[Stored data entries]
────────────────────────────────────────
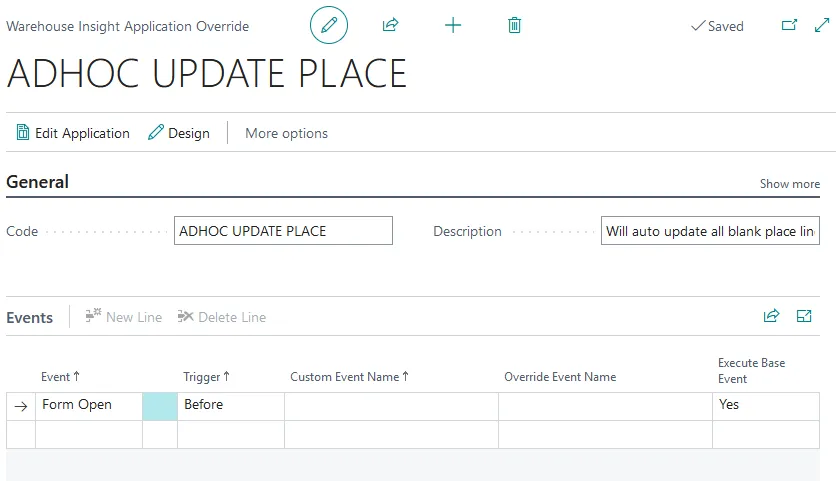Open More options menu

[x=286, y=133]
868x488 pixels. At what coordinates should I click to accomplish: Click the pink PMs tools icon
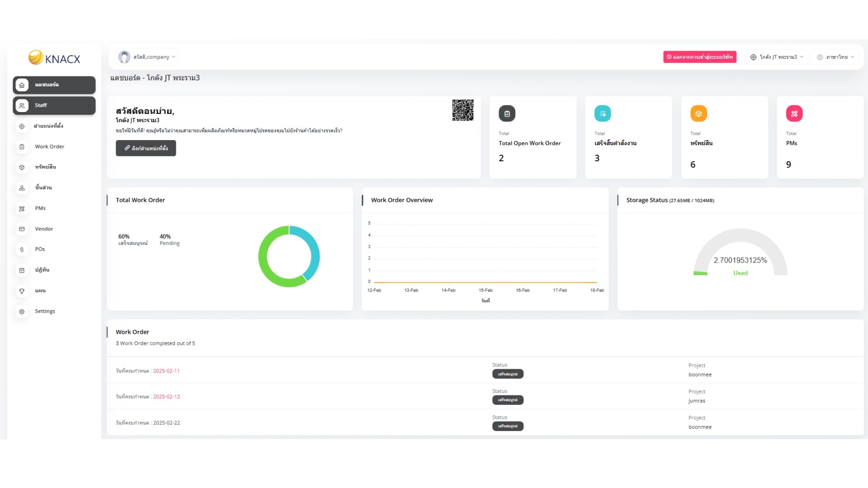point(794,114)
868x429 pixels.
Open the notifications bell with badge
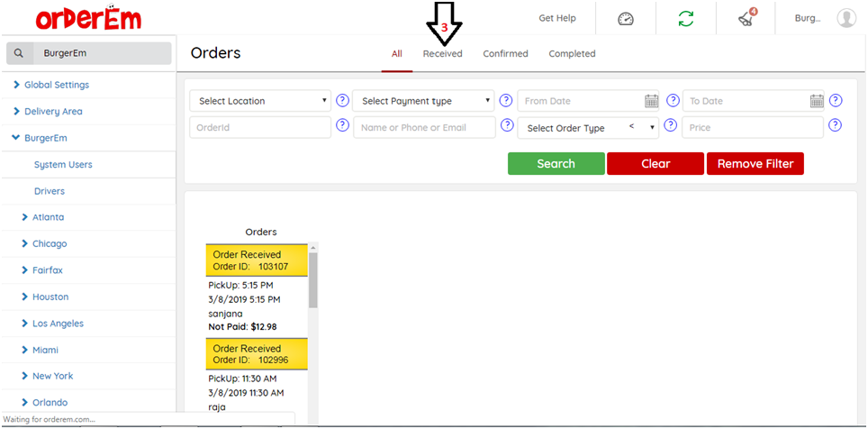pyautogui.click(x=746, y=18)
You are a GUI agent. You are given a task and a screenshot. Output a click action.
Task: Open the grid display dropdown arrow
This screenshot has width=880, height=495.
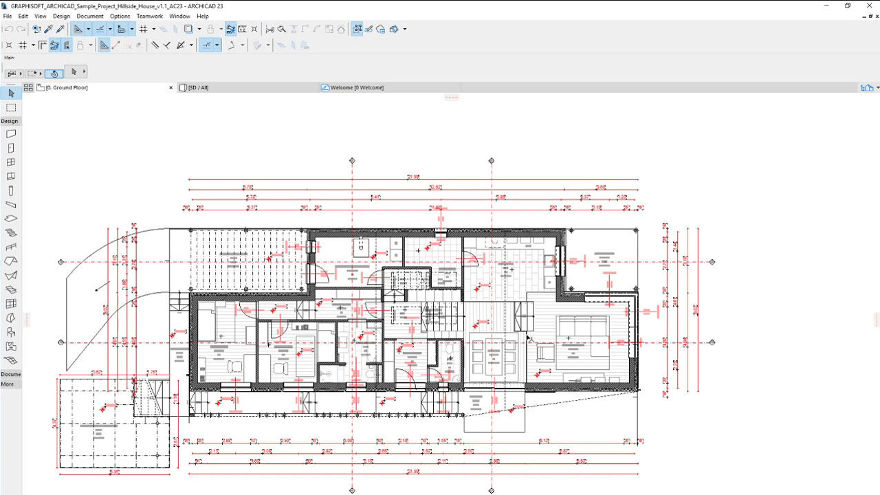[154, 30]
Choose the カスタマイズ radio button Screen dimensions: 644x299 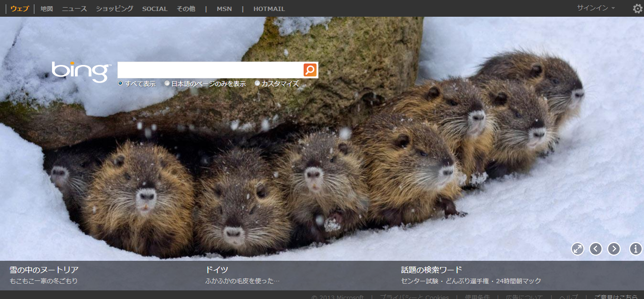257,84
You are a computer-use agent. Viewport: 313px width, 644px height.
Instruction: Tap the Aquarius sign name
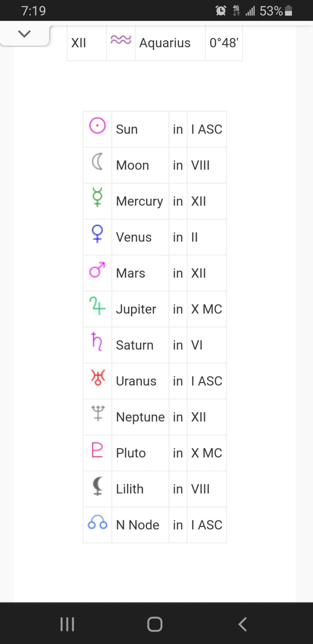pos(165,43)
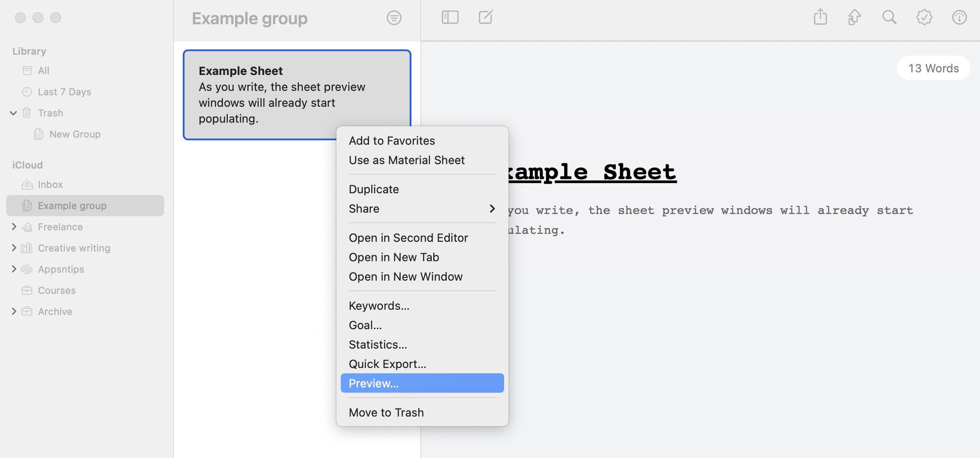Expand the Creative writing group
This screenshot has height=458, width=980.
point(14,248)
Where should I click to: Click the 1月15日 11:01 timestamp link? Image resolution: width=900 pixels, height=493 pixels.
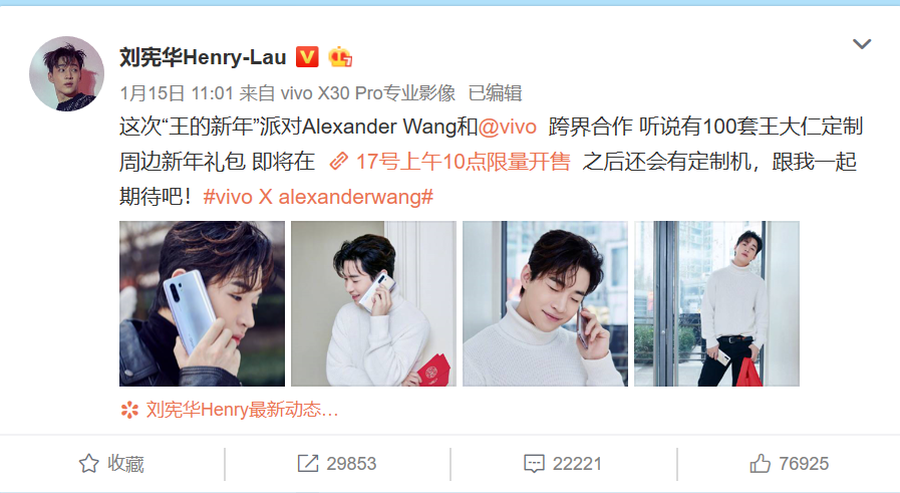point(176,93)
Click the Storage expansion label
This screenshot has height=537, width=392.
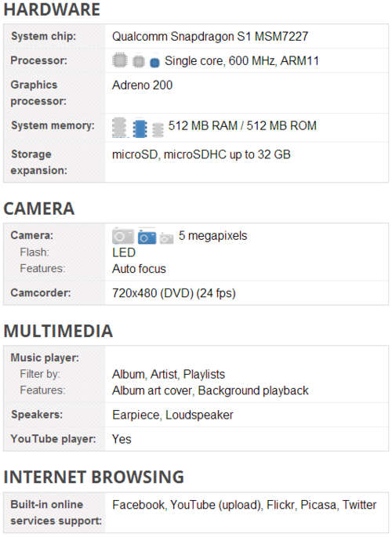pyautogui.click(x=39, y=162)

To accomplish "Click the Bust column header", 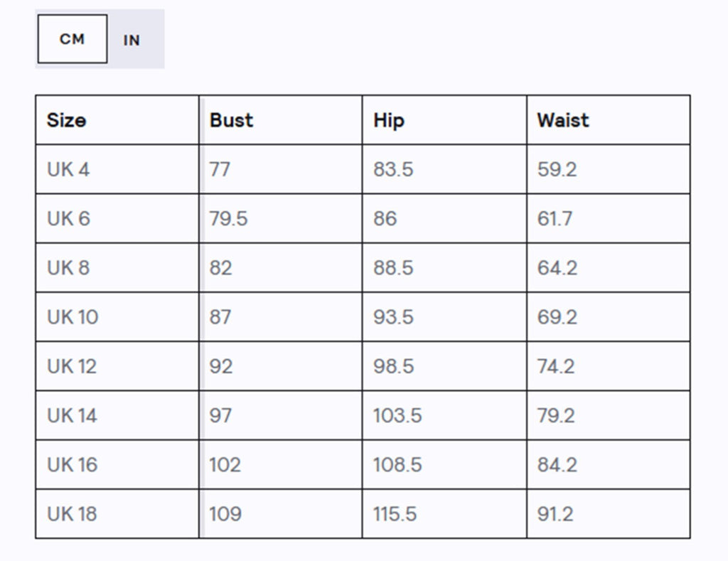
────────────────────────────────────────
# Assignment
The lines from the one containing "Where should I" through the end of the data above are to be copied exactly, both ends included, and pictures are to be omitted.

# Solution for this problem
Where should I click to: Click the 1月15日 11:01 timestamp link? Image resolution: width=900 pixels, height=493 pixels.
point(176,93)
Click the Storage expansion label
This screenshot has height=537, width=392.
pyautogui.click(x=39, y=162)

To accomplish "Click the Bust column header", 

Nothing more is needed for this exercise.